A clarification is eagerly expected from the Tax Administration, as regards the practice put in place by the latter according to which adjustments for higher taxable income during tax audits were performed by automatically setting the profit level indicator up to the median value of such arm’s length range, a behavior hardly sustainable according to us also considering that, given the details as published by the Decree, it would be sufficient to bring back the indicator inside the range (e.g. even at the lower bound of the interval itself).

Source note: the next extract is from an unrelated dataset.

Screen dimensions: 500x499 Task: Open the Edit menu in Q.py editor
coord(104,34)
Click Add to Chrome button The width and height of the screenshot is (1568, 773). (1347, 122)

Among the news introduced by the Decree, there is also a simplified calculation reserved to low-value added services. Article 7 of the Decree, in fact, disciplines a simplified approach for testing these low value added services according to which, as long as they are adequately supported by specific documentation, it would not be requested to perform a specific benchmark analysis but only to give evidence of the sum of the direct and indirect costs of the service, plus the mark-up applied on such costs which is now allowed within the value of 5%,.

Finally article 8 of the Decree, contains a measure that, in case of a tax audit, ensures more certainty for taxpayers in terms of appropriateness (“adequacy”) of the documentation for the application of the penalty protection (please remember that penalties for transfer pricing violations range from 90% to 180% of the major tax being ascertained). It is indeed stated that the documentation can be considered compliant (hence granting penalty protection) in case the necessary information for a correct transfer pricing analysis is presented to the tax auditors, regardless of the methodology adopted to test the transfer pricing transactions or the selection of the comparable third parties or transactions. In case omissions or inaccuracies are detected, provided they are  not jeopardizing the analyses by the tax auditors, the documentation cannot be deemed as invalid.